Published June 16, 2014

The right sugar for rapid fat loss.

Sorry, there is no good sugar for rapid fat loss. The body will never be aware which kind of sugar it is receiving, table sugar, organic, brown.

All sugars are bad for your health. It is related to obesity, diabetes, heart disease, just to name a few. Yes, you need carbohydrates, which are composed of complex and simple sugars, to obtain energy. The problem is the added sugars that sweeten our favorite foods you have to beware of.

So why do added sugars like agave nectar, honey or coconut palm sugar can’t be considered healthy? Because they are sugar. No matter what type you consume your blood sugar rate spikes. Any additional healthy content will not affect the body’s hormonal behavior. Any sugar will produce similar consequences on metabolic disorders. Whatever the origin of the sugar may be, there is no clear information that you will store or process it differently.

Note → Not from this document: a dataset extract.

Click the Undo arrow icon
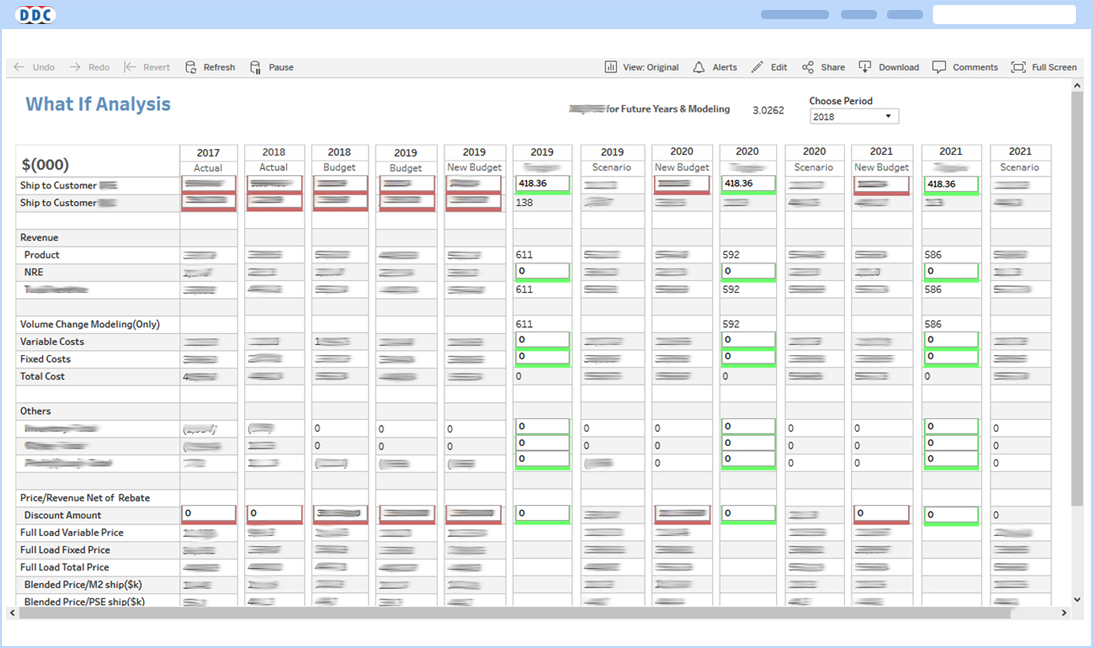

What is sugar? It’s a combination of glucose and fructose. Sucrose, usually known as table sugar, composed of half glucose and half fructose. When you consume sugar, the digestion and metabolic process begins when you put it in your mouth. But it is mostly absorbed in the small intestine, where it is metabolized and absorbed into your blood. Stomach enzymes convert sugar into glucose, which ultimately is the body´s preferred energy source. Even though it is necessary for proper functioning, the excess of glucose is stored as fat. It spikes insulin levels in blood and it is absorbed and used quickly.

Insulin is the bus that takes sugar to where it is needed, uses what is needed, transformed into glycogen and stored and ready to be used when necessary.  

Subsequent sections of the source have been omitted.